**Aim of the exercise**.
Each line in the records below, from the one that contains "Given: Jump to the Confirmation page" to the one that contains "Open comments via", should be reproduced exactly, the first and last included.

Records from a data collection
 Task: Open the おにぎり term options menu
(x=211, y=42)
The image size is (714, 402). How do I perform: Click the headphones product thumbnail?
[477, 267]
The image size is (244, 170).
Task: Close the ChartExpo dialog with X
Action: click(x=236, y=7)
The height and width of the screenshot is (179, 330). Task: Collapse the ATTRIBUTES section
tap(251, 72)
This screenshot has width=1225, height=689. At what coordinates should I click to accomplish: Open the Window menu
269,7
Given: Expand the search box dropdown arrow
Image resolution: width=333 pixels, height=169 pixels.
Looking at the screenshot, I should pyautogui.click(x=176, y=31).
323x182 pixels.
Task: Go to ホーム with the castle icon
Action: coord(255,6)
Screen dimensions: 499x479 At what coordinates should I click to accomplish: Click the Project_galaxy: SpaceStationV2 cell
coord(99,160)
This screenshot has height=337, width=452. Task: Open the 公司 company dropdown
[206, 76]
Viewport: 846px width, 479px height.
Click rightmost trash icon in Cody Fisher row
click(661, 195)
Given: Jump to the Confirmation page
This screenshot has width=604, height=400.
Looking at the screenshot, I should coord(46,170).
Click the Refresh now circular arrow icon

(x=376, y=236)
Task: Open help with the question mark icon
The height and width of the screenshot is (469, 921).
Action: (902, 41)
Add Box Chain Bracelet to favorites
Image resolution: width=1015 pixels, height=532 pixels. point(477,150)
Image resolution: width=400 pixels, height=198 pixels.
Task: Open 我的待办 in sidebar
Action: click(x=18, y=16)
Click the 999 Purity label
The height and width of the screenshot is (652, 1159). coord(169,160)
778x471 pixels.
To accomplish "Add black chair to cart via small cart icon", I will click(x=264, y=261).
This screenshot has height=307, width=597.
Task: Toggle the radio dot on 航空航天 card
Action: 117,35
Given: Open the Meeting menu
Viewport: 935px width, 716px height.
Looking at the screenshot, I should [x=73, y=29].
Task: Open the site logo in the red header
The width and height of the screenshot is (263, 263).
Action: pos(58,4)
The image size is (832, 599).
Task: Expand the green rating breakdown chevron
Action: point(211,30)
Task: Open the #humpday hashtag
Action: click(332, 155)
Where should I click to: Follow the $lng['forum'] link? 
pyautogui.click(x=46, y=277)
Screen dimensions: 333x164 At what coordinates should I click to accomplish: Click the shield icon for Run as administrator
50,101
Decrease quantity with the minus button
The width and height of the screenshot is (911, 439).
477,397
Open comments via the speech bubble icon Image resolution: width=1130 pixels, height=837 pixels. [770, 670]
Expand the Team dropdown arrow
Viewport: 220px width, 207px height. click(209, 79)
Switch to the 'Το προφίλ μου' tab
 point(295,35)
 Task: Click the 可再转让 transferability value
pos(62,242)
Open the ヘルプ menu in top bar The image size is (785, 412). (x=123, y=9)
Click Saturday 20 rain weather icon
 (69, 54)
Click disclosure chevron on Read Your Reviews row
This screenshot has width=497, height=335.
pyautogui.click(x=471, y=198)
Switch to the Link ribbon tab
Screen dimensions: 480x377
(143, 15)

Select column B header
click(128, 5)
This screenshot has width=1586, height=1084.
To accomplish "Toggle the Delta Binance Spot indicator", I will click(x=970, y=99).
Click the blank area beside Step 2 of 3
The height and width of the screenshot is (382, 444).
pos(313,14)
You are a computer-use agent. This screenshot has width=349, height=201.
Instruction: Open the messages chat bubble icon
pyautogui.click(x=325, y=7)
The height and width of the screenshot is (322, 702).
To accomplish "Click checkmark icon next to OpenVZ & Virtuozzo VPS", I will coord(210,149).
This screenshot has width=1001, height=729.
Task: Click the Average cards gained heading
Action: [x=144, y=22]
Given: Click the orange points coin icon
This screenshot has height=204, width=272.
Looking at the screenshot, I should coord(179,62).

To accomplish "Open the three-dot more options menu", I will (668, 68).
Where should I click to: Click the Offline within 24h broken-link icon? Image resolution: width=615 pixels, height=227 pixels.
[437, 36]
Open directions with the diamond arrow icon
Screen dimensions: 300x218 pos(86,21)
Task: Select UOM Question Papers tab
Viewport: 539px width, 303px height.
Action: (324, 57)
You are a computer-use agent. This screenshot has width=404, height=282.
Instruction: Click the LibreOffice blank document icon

**Response area**.
Given: Jump to the Confirmation page
This screenshot has width=604, height=400.
Looking at the screenshot, I should coord(46,170).
Click the Refresh now circular arrow icon

(x=376, y=236)
Task: Open help with the question mark icon
The height and width of the screenshot is (469, 921).
Action: (902, 41)
Add Box Chain Bracelet to favorites
Image resolution: width=1015 pixels, height=532 pixels. point(477,150)
Image resolution: width=400 pixels, height=198 pixels.
Task: Open 我的待办 in sidebar
Action: click(x=18, y=16)
Click the 999 Purity label
The height and width of the screenshot is (652, 1159). coord(169,160)
778x471 pixels.
To accomplish "Add black chair to cart via small cart icon", I will click(x=264, y=261).
This screenshot has height=307, width=597.
Task: Toggle the radio dot on 航空航天 card
Action: 117,35
Given: Open the Meeting menu
Viewport: 935px width, 716px height.
Looking at the screenshot, I should [x=73, y=29].
Task: Open the site logo in the red header
The width and height of the screenshot is (263, 263).
Action: pos(58,4)
The image size is (832, 599).
Task: Expand the green rating breakdown chevron
Action: point(211,30)
Task: Open the #humpday hashtag
Action: click(332, 155)
Where should I click to: Follow the $lng['forum'] link? 
pyautogui.click(x=46, y=277)
Screen dimensions: 333x164 At what coordinates should I click to accomplish: Click the shield icon for Run as administrator
50,101
Decrease quantity with the minus button
The width and height of the screenshot is (911, 439).
477,397
Open comments via the speech bubble icon Image resolution: width=1130 pixels, height=837 pixels. [770, 670]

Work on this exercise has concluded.